As the hyacinth grows so prolifically, it can be used as a major biomass feedstock for local biogas production [see previous post]. This gas in turn could be used to power mining operations.
Underground air quality
Research indicates that the use of biodiesel in a conventional diesel engine results in substantial reduction of unburned hydrocarbons, carbon monoxide, and particulate matter. Emissions of nitrogen oxides are either slightly reduced or slightly increased depending on the duty cycle and testing methods. The use of biodiesel decreases the solid carbon fraction of particulate matter (since the oxygen in biodiesel enables more complete combustion to CO2), eliminates the sulfate fraction (as there is no sulfur in the fuel), while the soluble, or hydrocarbon, fraction stays the same or is increased. Therefore, biodiesel works well with new technologies such as catalysts (which reduces the soluble fraction of diesel particulate but not the solid carbon fraction), particulate traps, and exhaust gas recirculation (potentially longer engine life due to less carbon). In underground mining, it betters the air quality considerably - an important advantage of the biofuel over fossil fuels.

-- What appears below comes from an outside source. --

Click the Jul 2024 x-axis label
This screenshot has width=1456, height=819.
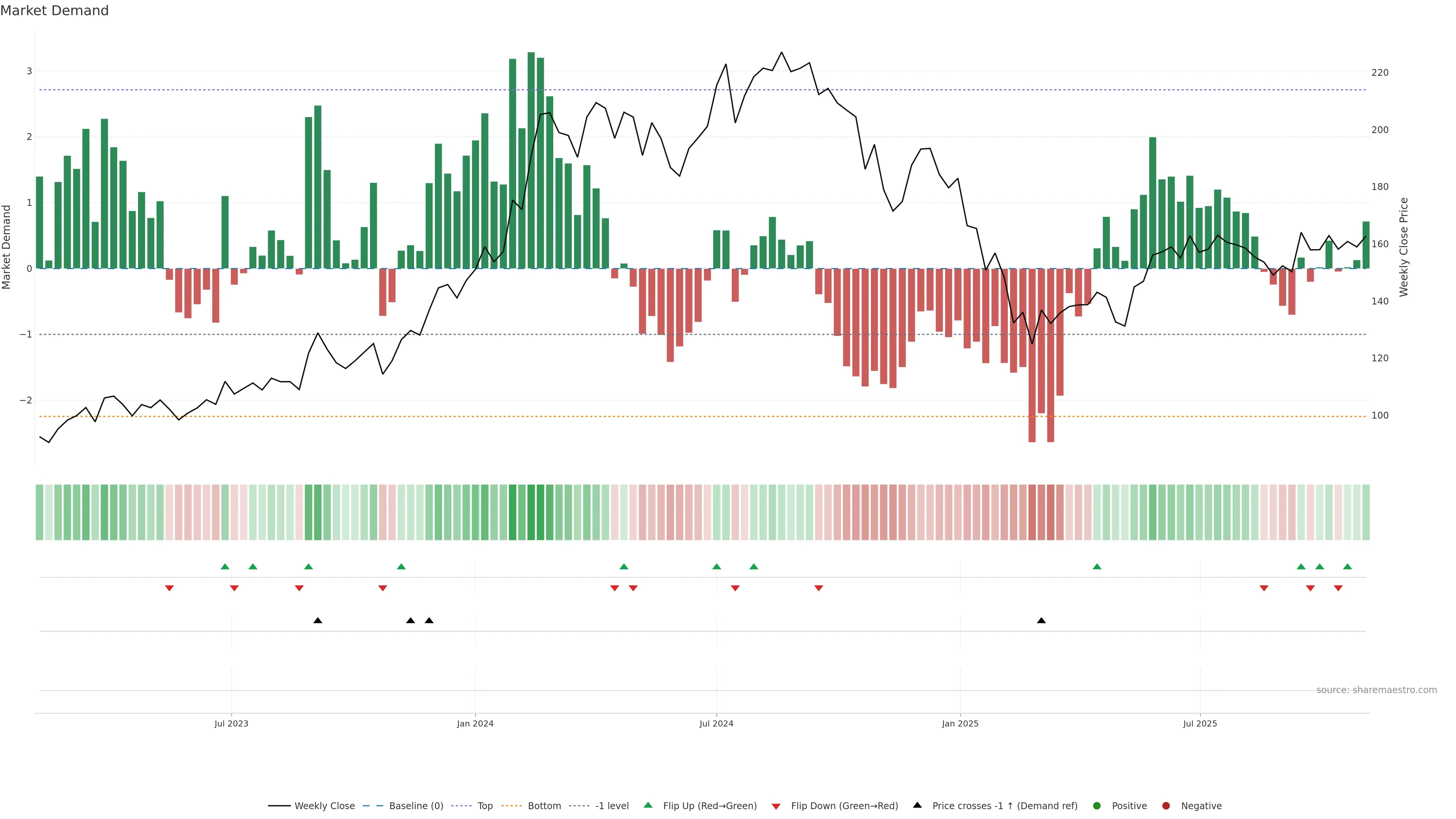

As said, such targetted bioenergy projects create a considerable amount of local jobs. Interestingly, the local conditions in mining zones are such that biofuels projects solve another profound problem. As is well known, mining communities live in the vicinity of the mine, where the men do the labor, whereas the women have the task of growing their own food on heavily polluted patches of land. Even inside African mining towns, so-called cité-farming is practised on small plots. Now it makes sense to replace that dangerous practise which results in toxic food, by switching to biofuels production, an activity suited for women, who traditionally do most of the agricultural work. The simple equation becomes: grow biofuels instead of toxic food, and import healthy food from elsewhere with the income you made from growing energy.
This is just a rough overview of how bioenergy projects could benefit mining operations in Africa. These mines have a bloody, violent past, and we think bioenergy might radically alter that dreadful situation.
Laurens Rademakers
Biopact, 2006, some rights reserved.
1 Comments:
Interesting piece, I didn't know Afric had such large mineral reserves.
But what makes you think biofuels plantations will not become a part of the very "resource wars" you're trying to end?